(Stored entries)
★ ★ ★ ★
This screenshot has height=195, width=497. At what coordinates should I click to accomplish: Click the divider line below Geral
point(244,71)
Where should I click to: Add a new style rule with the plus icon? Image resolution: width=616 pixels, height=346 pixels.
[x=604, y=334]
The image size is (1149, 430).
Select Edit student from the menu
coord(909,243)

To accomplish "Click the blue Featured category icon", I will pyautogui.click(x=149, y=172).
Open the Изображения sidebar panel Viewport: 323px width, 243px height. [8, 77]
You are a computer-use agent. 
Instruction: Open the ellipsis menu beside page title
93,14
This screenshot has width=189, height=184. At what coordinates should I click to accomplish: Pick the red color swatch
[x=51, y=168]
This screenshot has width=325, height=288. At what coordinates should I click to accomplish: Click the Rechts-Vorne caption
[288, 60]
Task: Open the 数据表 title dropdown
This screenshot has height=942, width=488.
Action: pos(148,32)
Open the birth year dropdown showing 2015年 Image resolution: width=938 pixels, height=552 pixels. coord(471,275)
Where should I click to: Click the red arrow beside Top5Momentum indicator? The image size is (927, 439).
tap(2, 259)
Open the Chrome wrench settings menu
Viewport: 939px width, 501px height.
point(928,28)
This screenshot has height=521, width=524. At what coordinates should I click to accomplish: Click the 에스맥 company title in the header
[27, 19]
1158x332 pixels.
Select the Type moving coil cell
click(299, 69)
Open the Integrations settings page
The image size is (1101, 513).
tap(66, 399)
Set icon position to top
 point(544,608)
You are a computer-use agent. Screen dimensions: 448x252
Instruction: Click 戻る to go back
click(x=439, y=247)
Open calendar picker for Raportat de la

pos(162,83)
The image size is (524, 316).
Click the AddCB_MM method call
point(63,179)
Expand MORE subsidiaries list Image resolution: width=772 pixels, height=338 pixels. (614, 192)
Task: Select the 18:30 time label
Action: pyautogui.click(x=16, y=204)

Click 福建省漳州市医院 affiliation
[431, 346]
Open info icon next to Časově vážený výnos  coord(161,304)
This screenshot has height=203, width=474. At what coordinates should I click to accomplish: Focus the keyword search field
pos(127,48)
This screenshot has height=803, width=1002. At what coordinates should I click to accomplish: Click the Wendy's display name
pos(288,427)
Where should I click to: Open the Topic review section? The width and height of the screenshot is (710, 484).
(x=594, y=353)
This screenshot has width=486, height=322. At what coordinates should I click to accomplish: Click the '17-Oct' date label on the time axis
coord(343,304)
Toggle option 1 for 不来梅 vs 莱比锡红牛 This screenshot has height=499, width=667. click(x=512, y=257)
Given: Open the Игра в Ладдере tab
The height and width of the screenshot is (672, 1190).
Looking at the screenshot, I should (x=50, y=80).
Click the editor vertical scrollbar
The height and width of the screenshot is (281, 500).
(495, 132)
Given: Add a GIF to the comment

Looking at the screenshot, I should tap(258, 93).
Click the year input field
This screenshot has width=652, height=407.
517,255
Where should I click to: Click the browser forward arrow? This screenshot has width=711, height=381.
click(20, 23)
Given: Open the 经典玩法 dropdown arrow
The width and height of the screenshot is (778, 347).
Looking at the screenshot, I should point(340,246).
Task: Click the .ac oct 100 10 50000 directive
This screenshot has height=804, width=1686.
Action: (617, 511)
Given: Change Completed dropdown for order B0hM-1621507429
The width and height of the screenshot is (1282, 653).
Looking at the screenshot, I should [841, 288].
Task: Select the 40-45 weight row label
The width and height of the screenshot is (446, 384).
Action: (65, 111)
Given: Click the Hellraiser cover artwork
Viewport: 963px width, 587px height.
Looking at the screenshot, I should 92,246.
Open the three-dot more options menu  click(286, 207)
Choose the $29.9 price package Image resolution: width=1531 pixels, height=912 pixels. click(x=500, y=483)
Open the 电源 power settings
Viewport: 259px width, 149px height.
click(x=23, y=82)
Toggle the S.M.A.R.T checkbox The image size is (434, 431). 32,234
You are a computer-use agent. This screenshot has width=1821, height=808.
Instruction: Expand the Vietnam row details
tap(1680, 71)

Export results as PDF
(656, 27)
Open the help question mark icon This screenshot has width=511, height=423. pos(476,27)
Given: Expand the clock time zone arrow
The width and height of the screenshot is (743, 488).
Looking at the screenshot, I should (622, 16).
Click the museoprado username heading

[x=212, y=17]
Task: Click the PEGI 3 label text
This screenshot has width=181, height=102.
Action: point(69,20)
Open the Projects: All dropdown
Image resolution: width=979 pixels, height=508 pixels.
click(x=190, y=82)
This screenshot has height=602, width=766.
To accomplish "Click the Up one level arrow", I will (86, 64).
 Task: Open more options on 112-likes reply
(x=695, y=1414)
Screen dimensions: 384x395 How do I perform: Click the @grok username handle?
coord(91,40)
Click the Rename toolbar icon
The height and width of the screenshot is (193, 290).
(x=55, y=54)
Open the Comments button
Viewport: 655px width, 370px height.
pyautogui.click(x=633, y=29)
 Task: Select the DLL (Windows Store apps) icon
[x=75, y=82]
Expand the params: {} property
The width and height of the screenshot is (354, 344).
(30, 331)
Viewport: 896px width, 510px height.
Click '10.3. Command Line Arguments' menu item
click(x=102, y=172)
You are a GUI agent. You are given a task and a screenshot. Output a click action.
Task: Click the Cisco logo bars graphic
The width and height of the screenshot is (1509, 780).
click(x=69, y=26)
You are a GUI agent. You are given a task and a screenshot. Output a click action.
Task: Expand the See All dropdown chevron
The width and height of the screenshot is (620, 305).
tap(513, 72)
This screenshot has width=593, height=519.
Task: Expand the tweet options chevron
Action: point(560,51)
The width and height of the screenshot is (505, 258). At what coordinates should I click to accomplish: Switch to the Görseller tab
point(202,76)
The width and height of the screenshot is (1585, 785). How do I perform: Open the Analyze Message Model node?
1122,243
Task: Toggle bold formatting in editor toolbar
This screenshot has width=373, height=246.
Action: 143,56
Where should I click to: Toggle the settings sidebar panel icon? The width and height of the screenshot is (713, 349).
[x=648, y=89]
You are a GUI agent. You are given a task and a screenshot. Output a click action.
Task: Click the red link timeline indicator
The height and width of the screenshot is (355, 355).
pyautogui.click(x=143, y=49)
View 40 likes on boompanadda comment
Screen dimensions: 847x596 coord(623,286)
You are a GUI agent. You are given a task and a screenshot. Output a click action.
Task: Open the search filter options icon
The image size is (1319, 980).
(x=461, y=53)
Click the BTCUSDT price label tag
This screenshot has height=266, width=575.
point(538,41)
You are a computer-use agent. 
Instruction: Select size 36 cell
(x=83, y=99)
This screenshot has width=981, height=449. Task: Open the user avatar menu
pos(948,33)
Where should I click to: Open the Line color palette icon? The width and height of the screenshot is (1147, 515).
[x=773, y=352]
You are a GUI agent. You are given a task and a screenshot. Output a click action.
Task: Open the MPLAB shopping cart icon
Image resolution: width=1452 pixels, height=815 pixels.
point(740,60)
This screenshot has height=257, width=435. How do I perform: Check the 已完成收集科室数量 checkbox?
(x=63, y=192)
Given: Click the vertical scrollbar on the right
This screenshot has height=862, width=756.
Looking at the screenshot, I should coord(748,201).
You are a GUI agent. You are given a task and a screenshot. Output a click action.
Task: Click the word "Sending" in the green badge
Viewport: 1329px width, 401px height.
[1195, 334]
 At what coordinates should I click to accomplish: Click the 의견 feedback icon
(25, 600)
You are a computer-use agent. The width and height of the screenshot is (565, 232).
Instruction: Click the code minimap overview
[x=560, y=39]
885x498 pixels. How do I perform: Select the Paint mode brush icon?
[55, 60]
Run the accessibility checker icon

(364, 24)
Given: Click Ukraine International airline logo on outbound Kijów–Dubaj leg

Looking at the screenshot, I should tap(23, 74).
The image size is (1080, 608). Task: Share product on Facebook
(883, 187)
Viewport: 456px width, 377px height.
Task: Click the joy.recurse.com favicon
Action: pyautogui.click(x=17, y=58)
★ ★ ★ ★
* _EXERCISE AIM_: One stretch of the lines above is wanted, from the line that contains "Task: Click the Cisco logo bars graphic" through the line that contains "Task: Expand the See All dropdown chevron". Output it exactly.

* _OUTPUT_:
Task: Click the Cisco logo bars graphic
The width and height of the screenshot is (1509, 780).
click(x=69, y=26)
You are a GUI agent. You are given a task and a screenshot. Output a click action.
Task: Expand the See All dropdown chevron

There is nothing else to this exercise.